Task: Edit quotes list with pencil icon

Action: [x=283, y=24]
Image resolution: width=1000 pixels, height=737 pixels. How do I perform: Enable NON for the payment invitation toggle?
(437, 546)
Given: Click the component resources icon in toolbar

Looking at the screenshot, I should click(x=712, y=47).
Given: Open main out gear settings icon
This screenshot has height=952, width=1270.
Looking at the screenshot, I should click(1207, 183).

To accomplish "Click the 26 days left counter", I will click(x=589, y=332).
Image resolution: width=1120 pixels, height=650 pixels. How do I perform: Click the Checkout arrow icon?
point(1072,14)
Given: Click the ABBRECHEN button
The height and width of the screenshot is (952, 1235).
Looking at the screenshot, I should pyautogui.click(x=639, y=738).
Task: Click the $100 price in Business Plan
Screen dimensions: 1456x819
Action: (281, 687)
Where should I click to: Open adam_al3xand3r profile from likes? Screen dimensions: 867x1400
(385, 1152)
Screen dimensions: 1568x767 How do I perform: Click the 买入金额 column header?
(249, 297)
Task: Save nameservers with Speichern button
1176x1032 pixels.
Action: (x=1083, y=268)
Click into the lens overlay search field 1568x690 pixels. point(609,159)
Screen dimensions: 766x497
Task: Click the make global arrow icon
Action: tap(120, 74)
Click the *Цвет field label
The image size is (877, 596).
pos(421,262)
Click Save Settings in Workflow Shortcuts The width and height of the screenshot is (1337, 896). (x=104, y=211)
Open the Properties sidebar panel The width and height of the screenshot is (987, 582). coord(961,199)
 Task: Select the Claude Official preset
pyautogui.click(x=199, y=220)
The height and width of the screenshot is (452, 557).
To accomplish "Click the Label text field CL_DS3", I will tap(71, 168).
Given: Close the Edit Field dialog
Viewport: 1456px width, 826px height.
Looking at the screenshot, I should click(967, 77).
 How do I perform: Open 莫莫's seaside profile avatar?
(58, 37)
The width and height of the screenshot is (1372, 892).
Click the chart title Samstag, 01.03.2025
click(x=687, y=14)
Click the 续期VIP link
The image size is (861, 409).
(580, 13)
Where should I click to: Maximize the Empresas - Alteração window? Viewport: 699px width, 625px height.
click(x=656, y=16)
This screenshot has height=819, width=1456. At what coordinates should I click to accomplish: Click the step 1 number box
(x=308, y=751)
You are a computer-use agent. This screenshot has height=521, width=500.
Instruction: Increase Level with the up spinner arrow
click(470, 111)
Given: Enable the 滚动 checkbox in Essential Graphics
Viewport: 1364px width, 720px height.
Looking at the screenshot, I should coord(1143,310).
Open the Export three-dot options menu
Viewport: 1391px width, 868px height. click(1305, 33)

* _PROBLEM REQUIREMENTS_
Collect each line above that contains the string "Edit". Letter case matters.

* _SOLUTION TO THIS TASK_
Task: Edit quotes list with pencil icon
Given: Close the Edit Field dialog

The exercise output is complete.